__Page text__.
NDMA Communications Manager Magman Mahlalela explained why the relationship between basin institutions and disaster management is essential: “This alignment matters, because floods and droughts are two sides of the same systems.” He added: “A higher river flow signals potential flooding and reduce flows and dry rivers signal potential droughts.”

KOBWA also described the practical value of monitoring stations, modelling and alert levels—tools that support warning systems and help downstream users protect infrastructure before damaging flows arrive. Reflecting this practical impact on the ground, Shongwe noted that alerts help ensure “farmers below are aware of how much water is coming their way… and they’re able to remove the infrastructure from the river systems.”
Government’s message: shared rivers demand shared responsibility
Adding the government voice, Edward Mswane, Senior Water Engineer in the Department of Water Affairs under the Ministry of Natural Resources and Energy, reminded stakeholders that Eswatini’s water reality is shaped by geography: “Our major rivers… originate in South Africa, pass through Eswatini and then end in Mozambique.”
He explained why this makes cooperation non-negotiable: “Because the way water is managed is that you cannot say… ‘because this water is in Eswatini, I will take all of this water.’ No, you can’t do that… you have to think about your neighbour who is downstream.”

__Assigned task__. Please continue the article on Eswatini's shared rivers and flood and drought management, picking up after its last sentence.

Collected data entries
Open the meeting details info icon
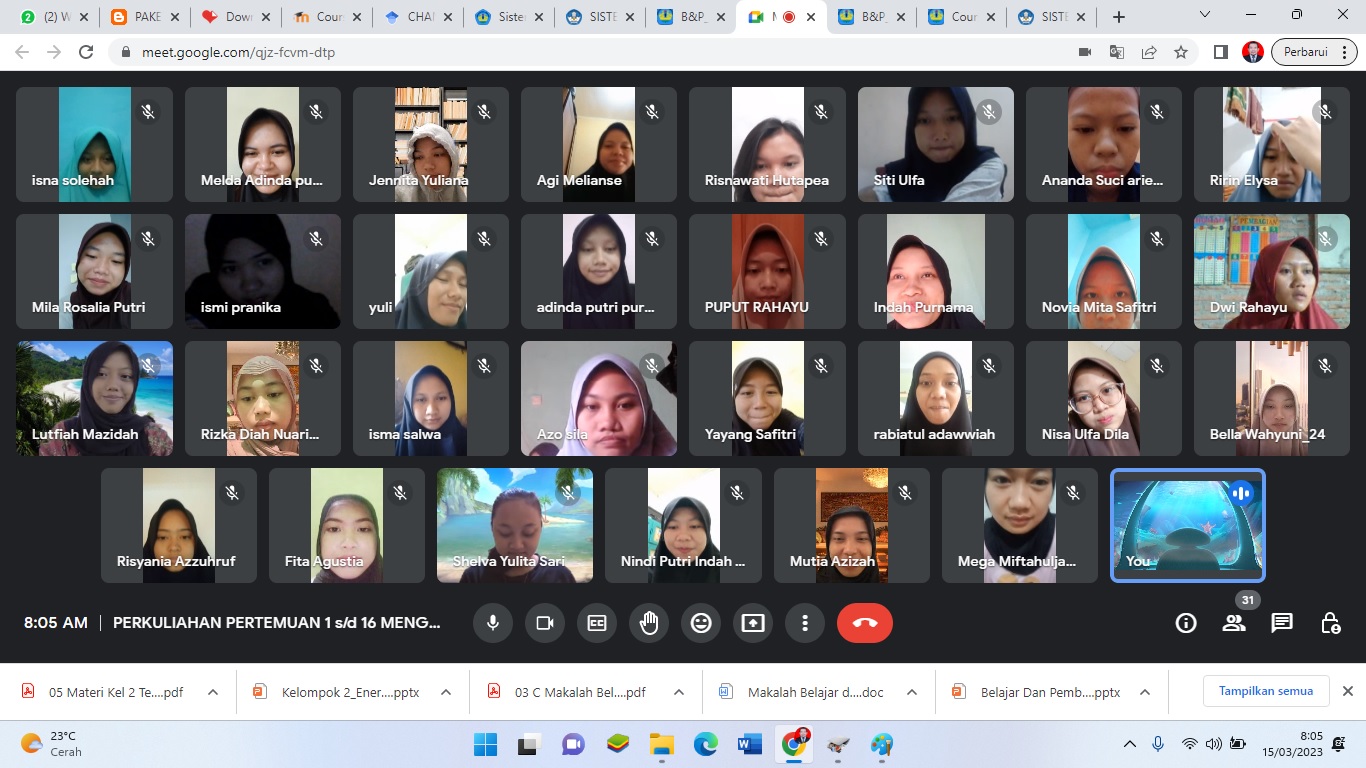 click(1186, 623)
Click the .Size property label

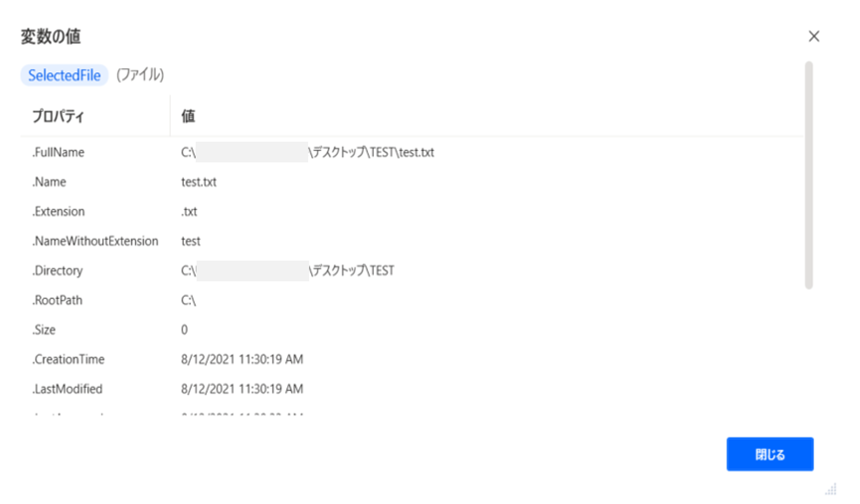44,330
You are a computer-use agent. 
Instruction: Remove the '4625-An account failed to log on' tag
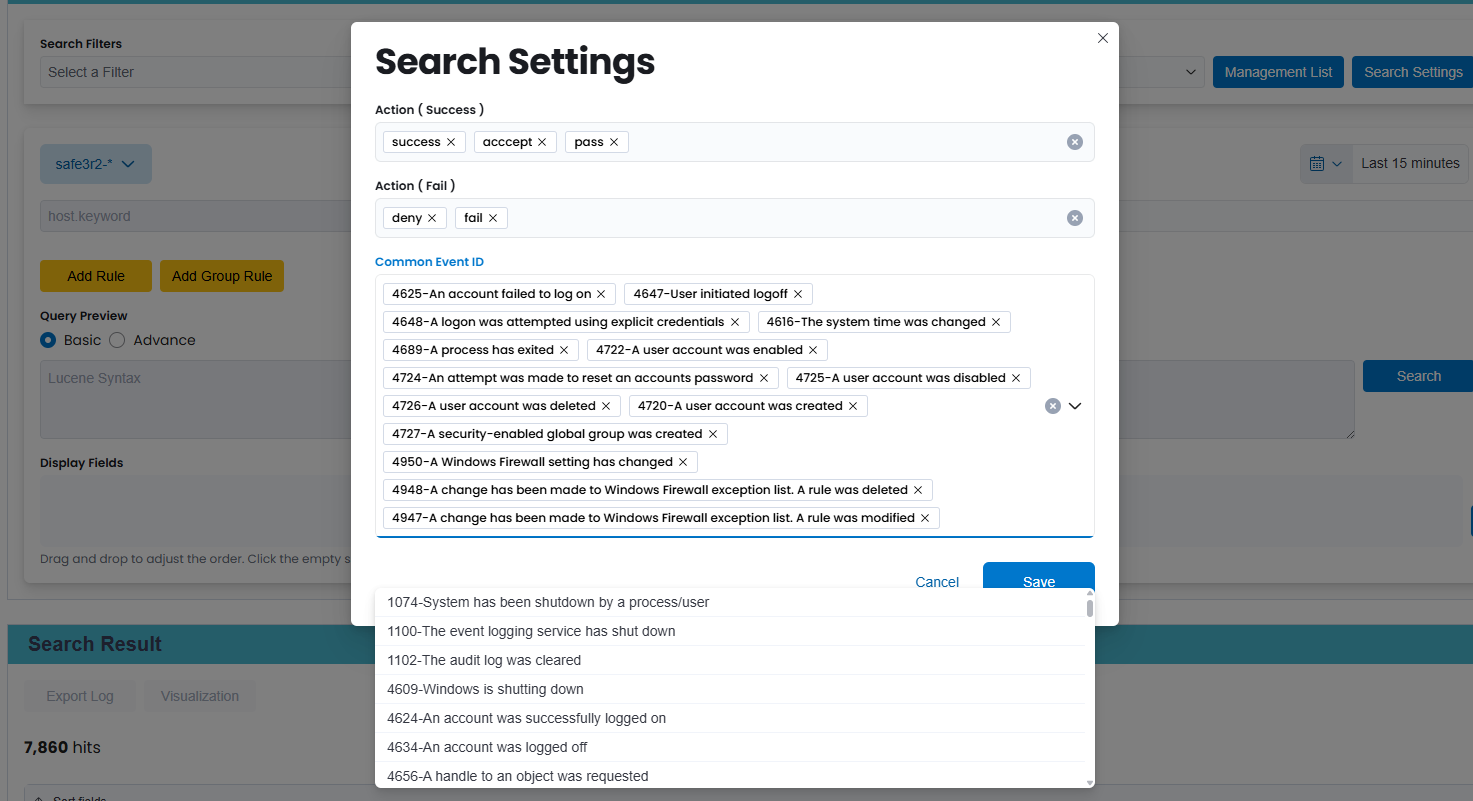tap(601, 294)
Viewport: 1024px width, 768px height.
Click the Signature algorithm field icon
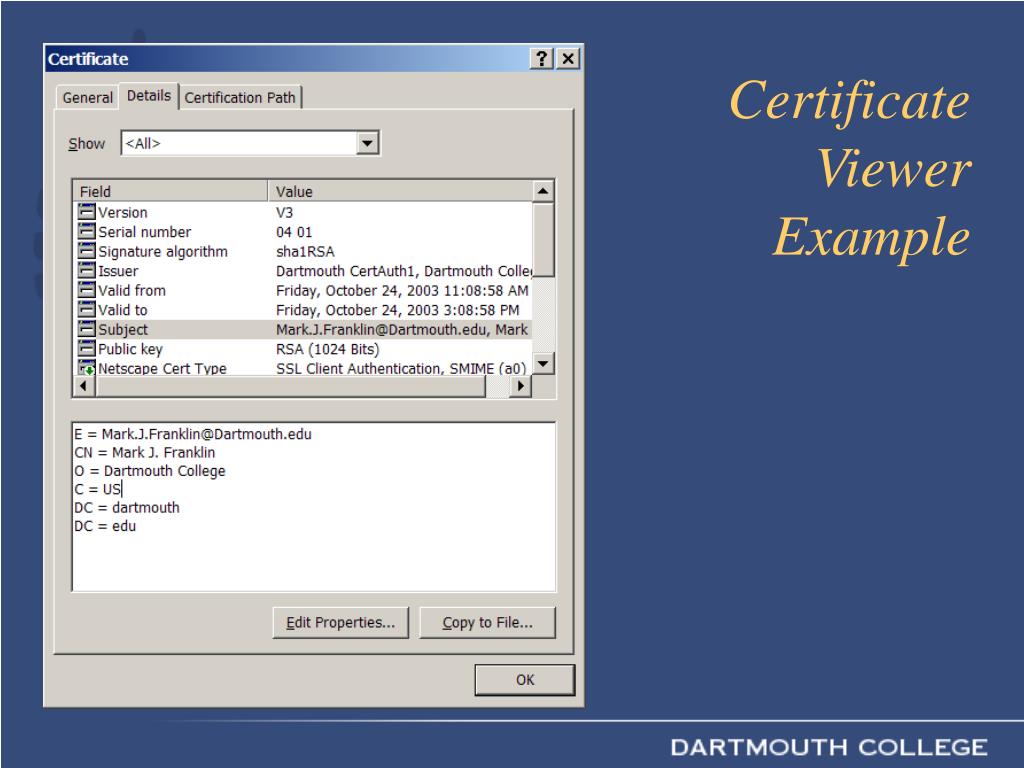click(86, 251)
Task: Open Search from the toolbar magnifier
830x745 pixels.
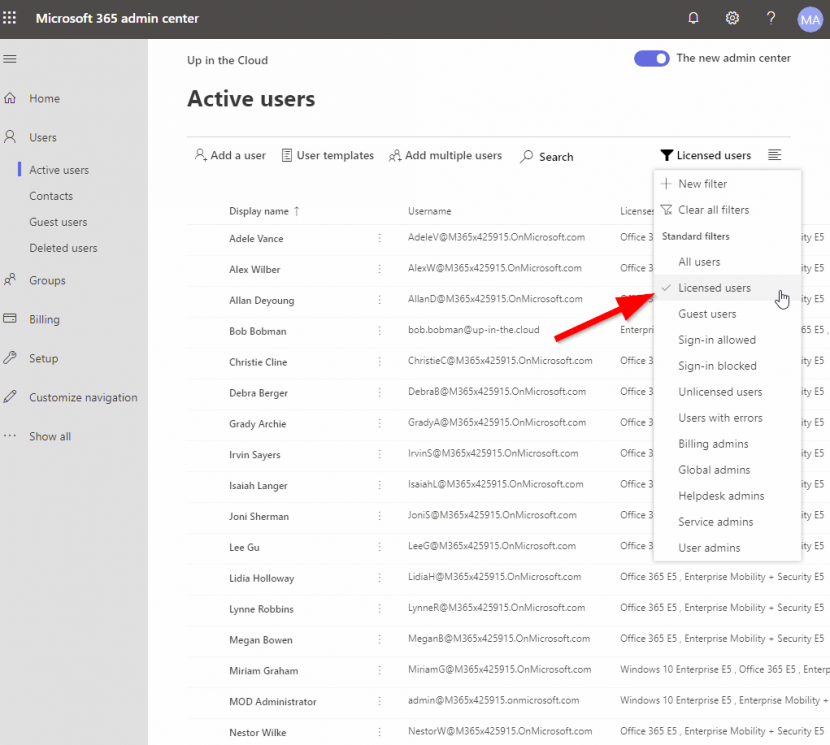Action: click(x=546, y=156)
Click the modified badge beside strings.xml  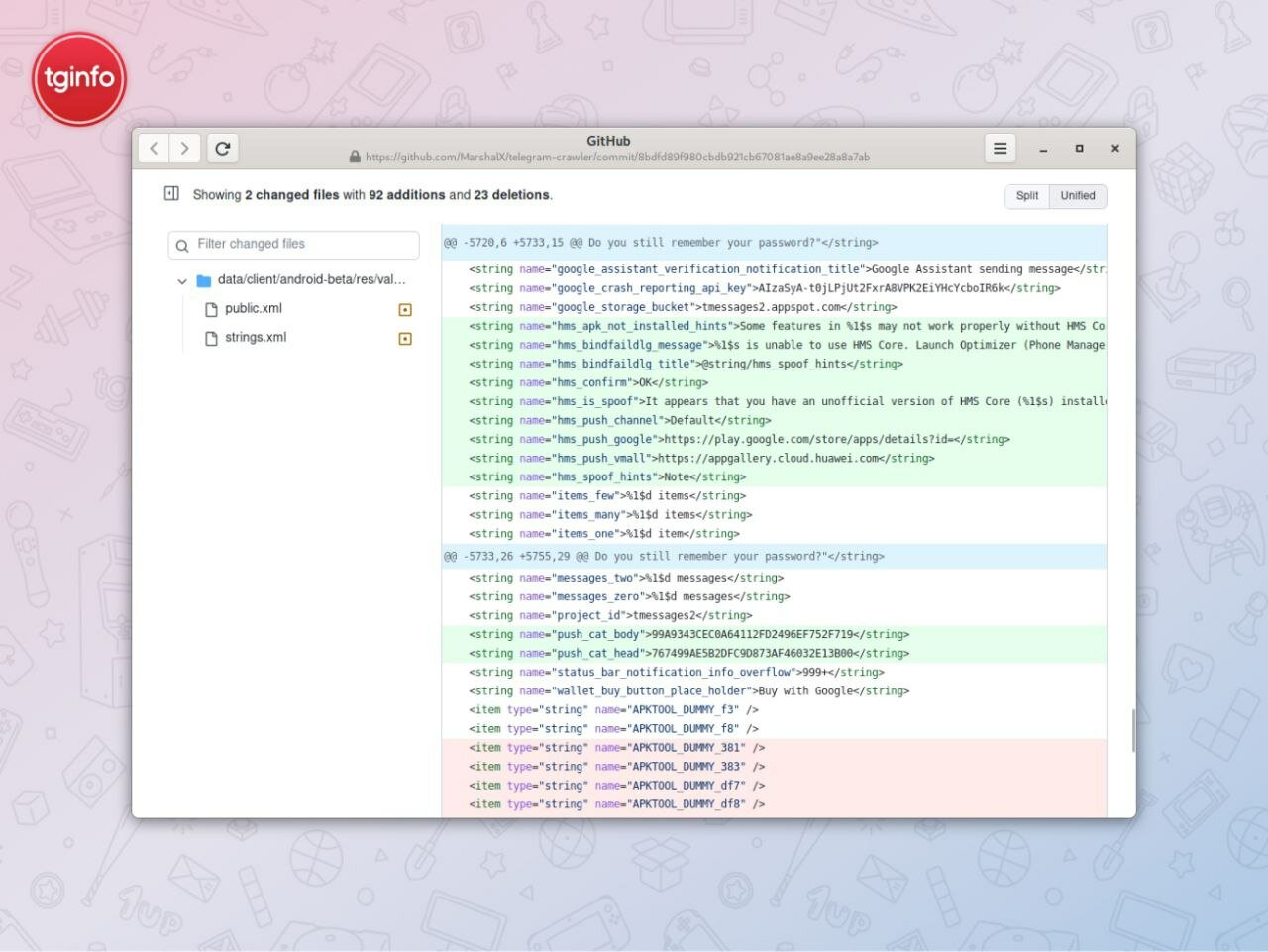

__Result for this exercise__.
Mswane traced the evolution of regional cooperation—from the Tripartite Permanent Technical Committee (TPTC) formed in 1983, to discussions in 2011 to establish a formal river basin organisation, Eswatini’s agreement to host it in 2016, and the eventual establishment of INMACOM in 2021.
On practical governance, he said Eswatini’s government plays an oversight role in INMACOM’s work: “As the department, we have an oversight role.” He added that the three governments support the institution at political and technical levels, noting: “We have the Council of Ministers… the meetings… are held annually,” and that countries also participate in quarterly structures where commissioners monitor progress against plans.

JRBA-PB: turning regional agreements into farm-level access and compliance
Bringing the discussion closer to farmers, JRBA-PB Acting CEO Takhona Dlamini outlined how national water management is operationalised locally through allocation, monitoring and permitting systems.
For farmers, one of the most practical takeaways was the value of water use permitting—not only as a legal requirement, but as a credibility tool for investment and financing. Speaking on why permits matter to business viability, JRBA-PB noted: “It will speak to the banks to say this person is credible…”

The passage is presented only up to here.